Charles Earland – Anthology (2000)
Come molti jazzisti, Charles Earland ha passato anni a fare la damigella nei dischi di altre persone, e ad essere pubblicato con soprannomi indecifrabili come “The Mighty Burner”. Questa brillante compilation del suo miglior lavoro proviene dagli educati disturbatori di Jazz della Soul Brother Records.
James Mason – Rhythm of Life (1977)
Per molto tempo questo è stato considerato uno dei grandi capolavori trascurati degli anni ’70, ma da allora si è guadagnato un seguito abbastanza ampio, il che è ovviamente una pessima notizia per i frequentatori di Jazz Funk che per anni hanno fatto tende nelle loro corde per Sweet Power Your Embrace.
Gary Bartz Ntu Troop – Harlem Bush Music (1970)
Registrato nel 1970, questo non fu effettivamente pubblicato fino al 1997, il che significa che per 27 anni ha fermentato in uno scantinato come un potente moonshine politico e culturale. La definizione stessa di jazz interpretativo disordinato che si scontra con un goffo funk anni ’70, devi scegliere i tuoi momenti con questo. La maggior parte delle persone che conosco, per esempio, lo odia maledettamente. Ma si sbagliano.
The Crusaders – The 2nd Crusade (1973)
Più conosciuti per il loro successo in classifica Street Life con Randy Crawford, questo affiatato gruppo di Jazz-Funkers potrebbe passare una vita intera immerso in cheeseburger e piscine solo per quel successo – ma non è nemmeno il loro lavoro migliore. A mio modesto parere, questo viene da Message from the Inner City su questo album.

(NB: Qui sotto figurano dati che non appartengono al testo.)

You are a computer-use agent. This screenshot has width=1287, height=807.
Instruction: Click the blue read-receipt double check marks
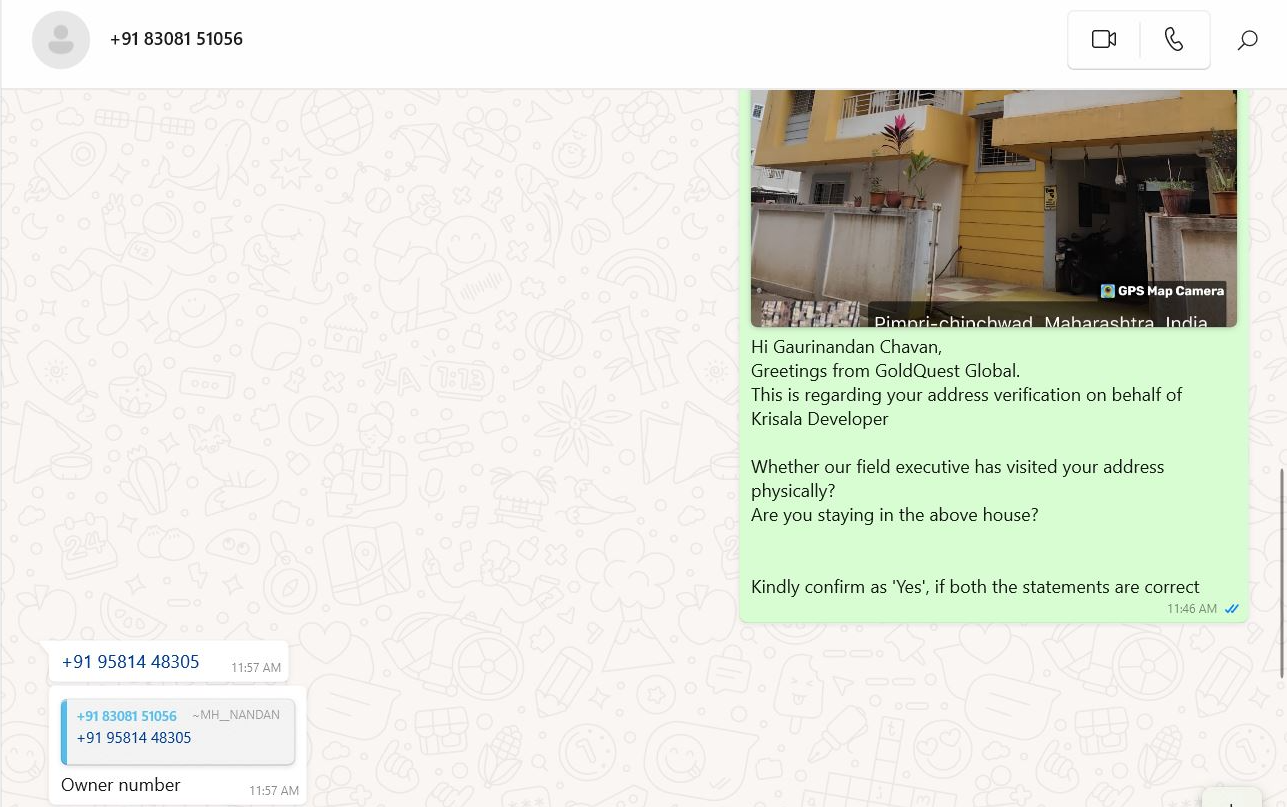1232,609
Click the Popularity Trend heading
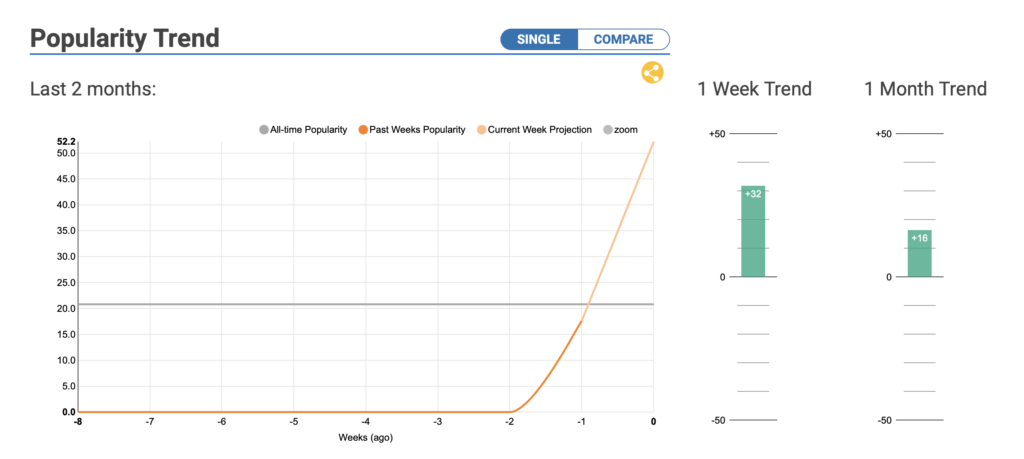The height and width of the screenshot is (459, 1024). (125, 39)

Herbie Hancock – Head Hunters (1973)
Come carriera, quella di Herbie Hancock è ridicola. Parte del Quintetto di Miles Davis nei primi anni ’60, poi uno dei pionieri del Jazz-Funk negli anni ’70 creando The Head Hunters, e poi negli anni ’80 è stato immortalato come royalty dell’Electro quando ha registrato Rockit. All’ultimo conteggio aveva fatto qualcosa come ottomila album. È il Dennis Hopper del Jazz.

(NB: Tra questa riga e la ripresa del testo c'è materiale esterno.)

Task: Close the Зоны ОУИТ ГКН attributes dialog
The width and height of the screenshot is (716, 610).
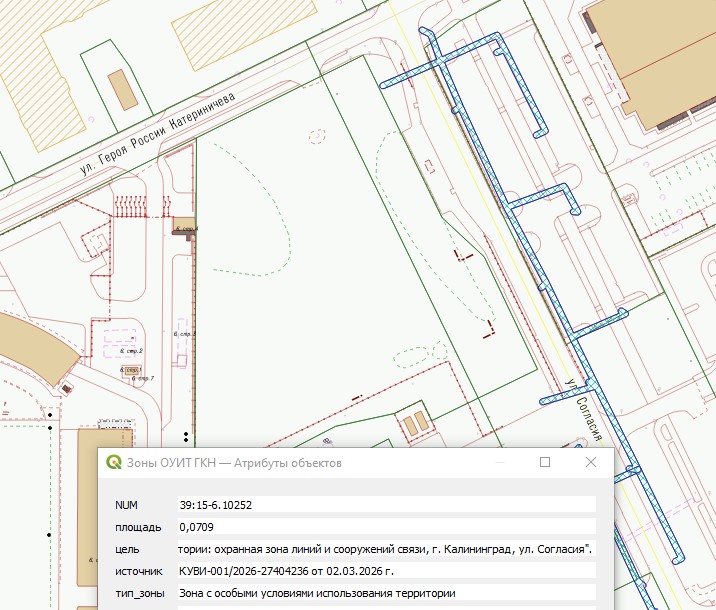Action: [592, 463]
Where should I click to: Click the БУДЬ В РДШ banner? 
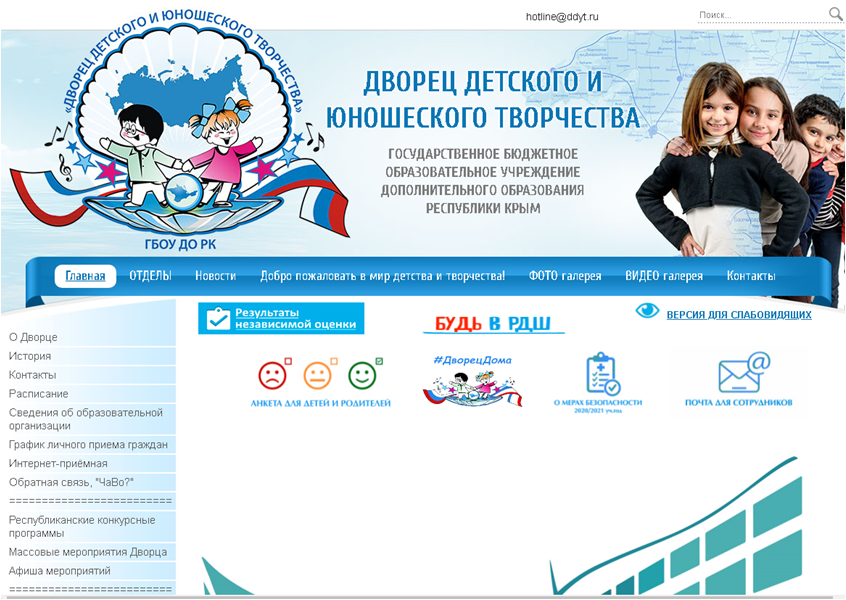[493, 324]
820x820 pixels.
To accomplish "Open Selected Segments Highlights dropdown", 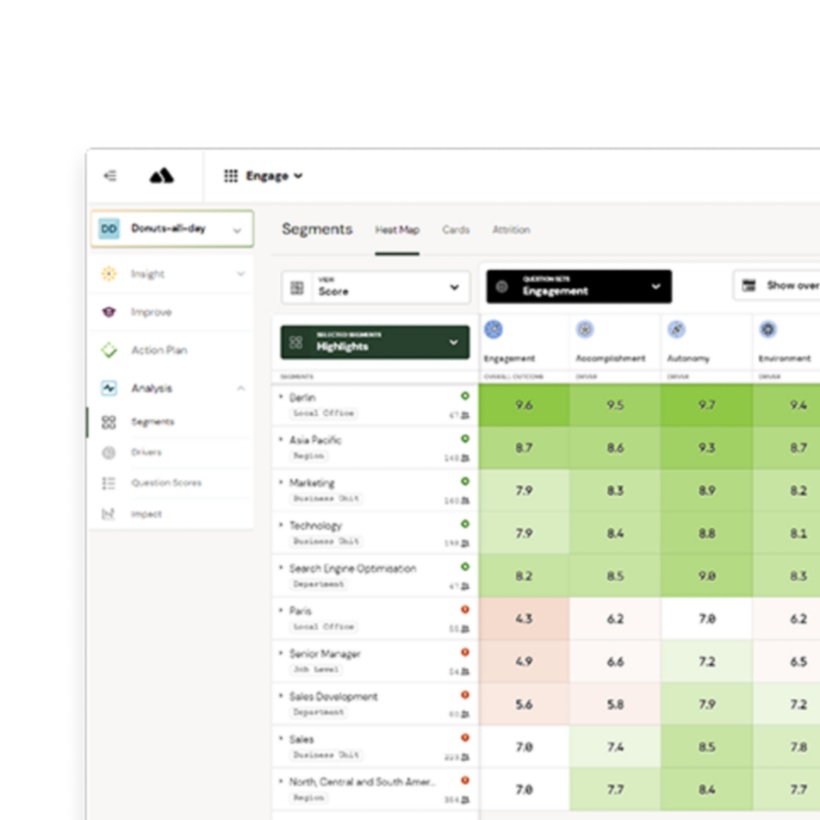I will coord(375,342).
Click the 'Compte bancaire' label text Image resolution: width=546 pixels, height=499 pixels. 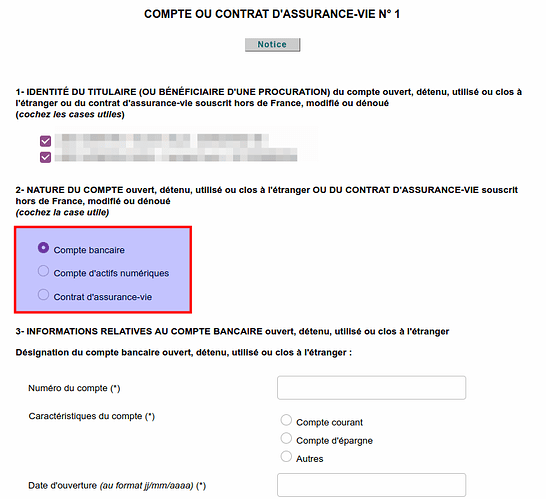(89, 250)
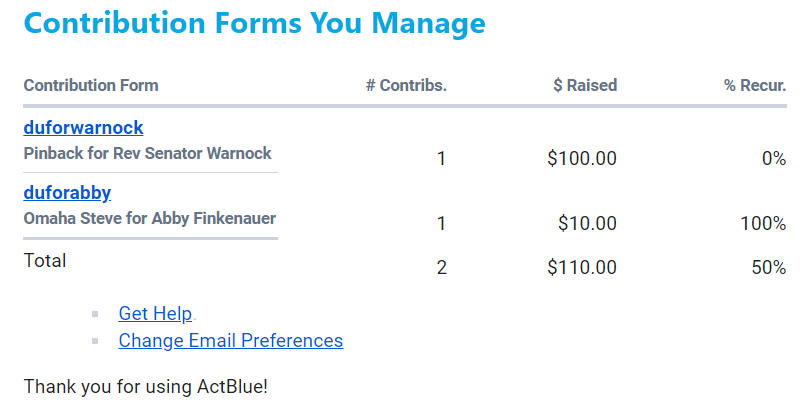Screen dimensions: 807x410
Task: Click the total contributions count of 2
Action: click(441, 267)
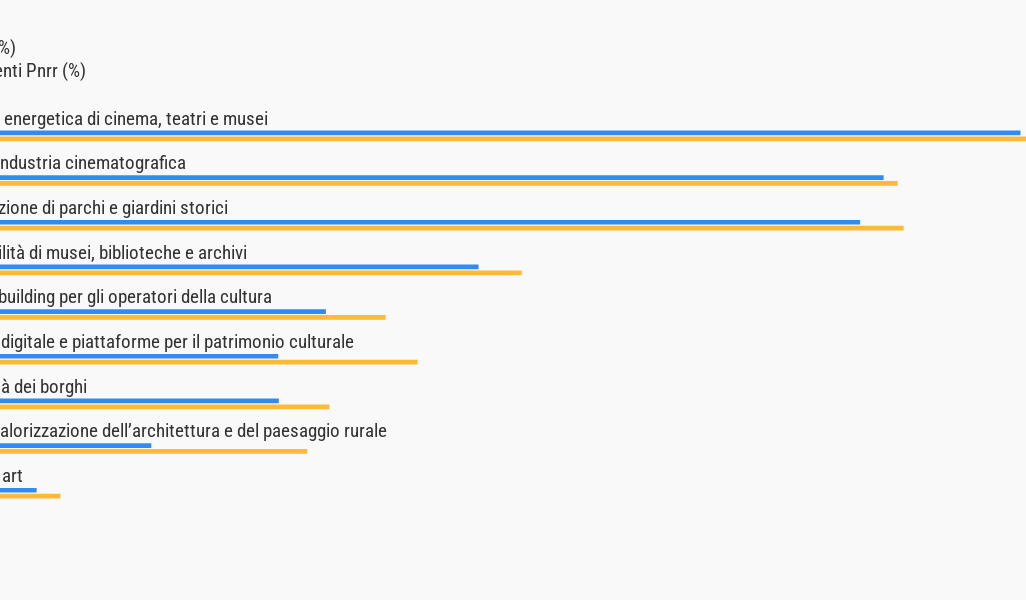Click the label mentioning musei, biblioteche e archivi

tap(123, 253)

The Blackbyrds – Flying Start (1974)
Questi ragazzi hanno iniziato come studenti sfigati nella classe di Donald Byrd alla Howard University, e sono diventati giganti nel mondo del Jazz Funk con brani dinamici come Mysterious Vibes, Rock Creek Park e Walking in Rhythm, che si trova in questo album. Sono letteralmente il miglior gruppo che abbia mai visto dal vivo.

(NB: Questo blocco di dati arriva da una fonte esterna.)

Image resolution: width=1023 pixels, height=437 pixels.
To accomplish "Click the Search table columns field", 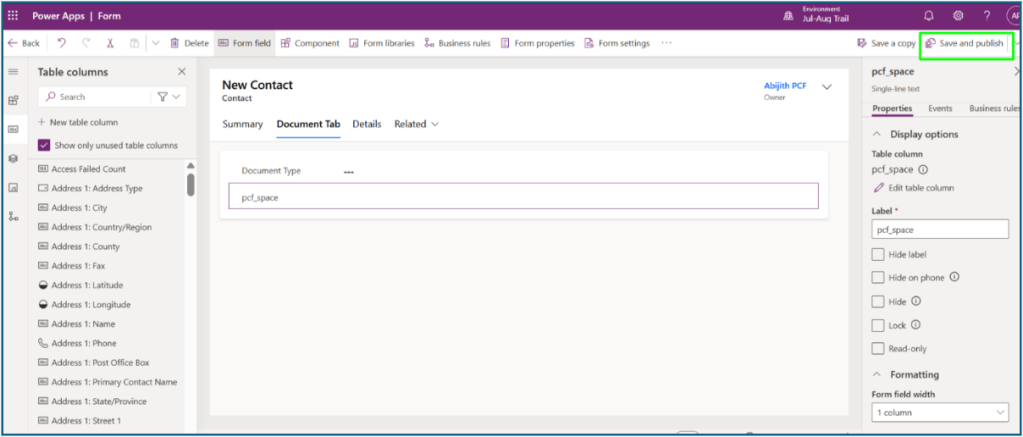I will point(95,97).
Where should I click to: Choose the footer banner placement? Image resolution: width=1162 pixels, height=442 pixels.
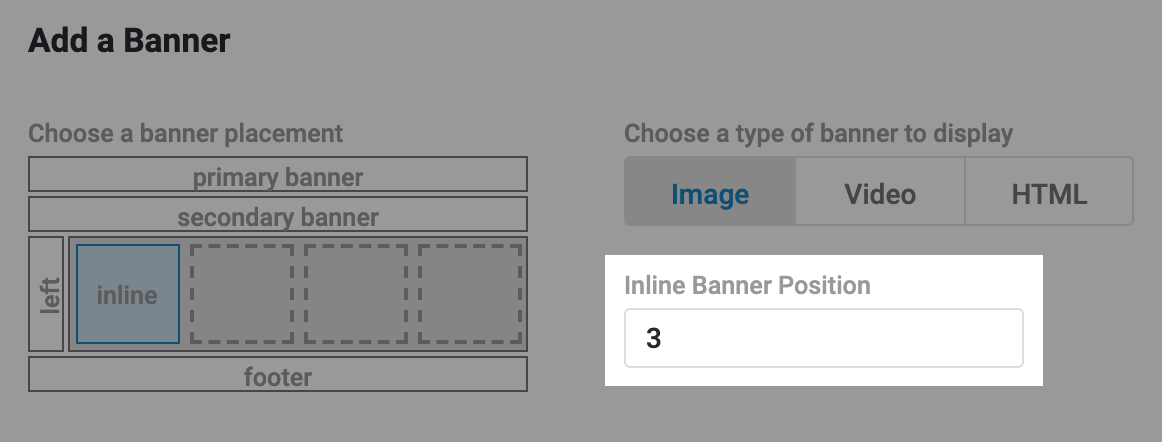click(x=278, y=376)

Frank Strazzeri – After the Rain (1976)
Cloudburst da questo album, per me, è l’inno nazionale del Jazz Funk, in quanto è il mio brano Jazz Funk preferito di sempre, a mani basse. Ai vecchi tempi, quando suonavo i dischi nei bar mezzi vuoti del West Country, questo sarebbe sempre stato il primo piatto che contava davvero, e tutti avrebbero applaudito e mi avrebbero dato il cinque e le ragazze avrebbero segretamente voluto fare sesso con me.